▶ **What you should do**
Transcribe the part of the Archive Team source code excerpt below that lies between "universal-tracker - Ruby" and "- A pipeline shim to run the code.", inclusive.

▶ **Excerpt**

Items are ingested by the Wayback Machine if it
- has warc.gz files,
- has a "web" media type,
- and is under the Archive Team collection.
Since around 2015-2016 (I'm not 100% sure of the timeline), to prevent abuse, the Wayback Machine only ingests WARCs from whitelisted users. Official Archive Team crawls/tools almost always go into the Wayback Machine.
Source code repositories
Fork me on GitHub! File and triage issues, fix bugs, refactor code, submit pull requests… all welcome! Discussion in #archiveteam-dev (on hackint).
The warrior uses the following repos:
Client code
Client code includes code that the Warrior executes.
- warrior3 - bootstrap and tools to build the image
- Bootstrap code that is pulled from GitHub by the appliance and starts a docker container
- archiveteam/warrior-dockerfile - the container
- Instructions to boostrap the docker container
- warrior2 - warrior runner code
- Main code that runs inside of the docker container
- seesaw-kit
- Library that helps build grab scripts, the web interface, and pipeline engine for the warrior. The name "seesaw" comes from its original behavior: download, upload, and repeat.
Projects
Projects are in separate repositories typically with the name -grab
as a suffix.
Item lists that are loaded into the tracker are sometimes saved into a repo with -items
as a suffix. Scripts to build searchable index HTML pages are usually suffixed with -index
.
Server code
Server code includes code that the Tracker executes.
universal-tracker - Ruby
- The server of which the Seesaw contacts
warrior-hq - Ruby
- The server of which the warrior appliances contact for project metadata
archiveteam-megawarc-factory - shell
- The scripts that bundles the WARC files.
URLTeam code
URLTeam code is independent from the tracker and warrior.
Old:
- The client code that scrapes the shortlinks. It includes a pipeline shim to run the code.
- The server code for the tracker.
New:
- A pipeline shim to run the code.
- The code for both the client library and tracker.
Misc
- Dockerfile that runs the warrior inside a Docker container.
ArchiveBot - Ruby, Python, Lua
- An IRC bot for archiving websites.

▶ **Dataset section**
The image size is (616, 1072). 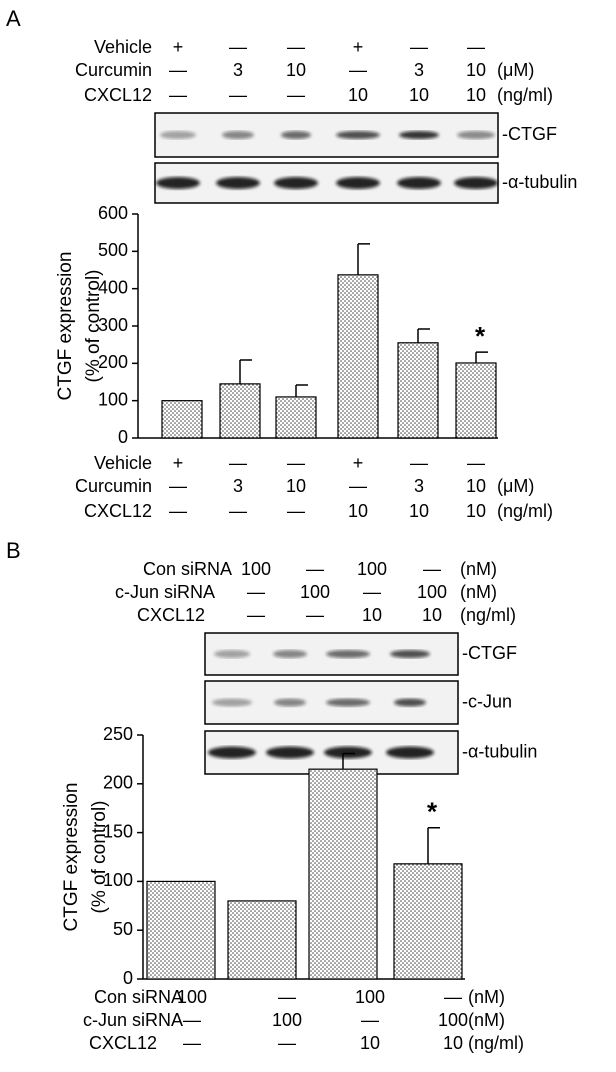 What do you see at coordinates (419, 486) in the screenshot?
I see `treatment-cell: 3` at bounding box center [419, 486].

▶ **Response to this task**
universal-tracker - Ruby
- The server of which the Seesaw contacts
warrior-hq - Ruby
- The server of which the warrior appliances contact for project metadata
archiveteam-megawarc-factory - shell
- The scripts that bundles the WARC files.
URLTeam code
URLTeam code is independent from the tracker and warrior.
Old:
- The client code that scrapes the shortlinks. It includes a pipeline shim to run the code.
- The server code for the tracker.
New:
- A pipeline shim to run the code.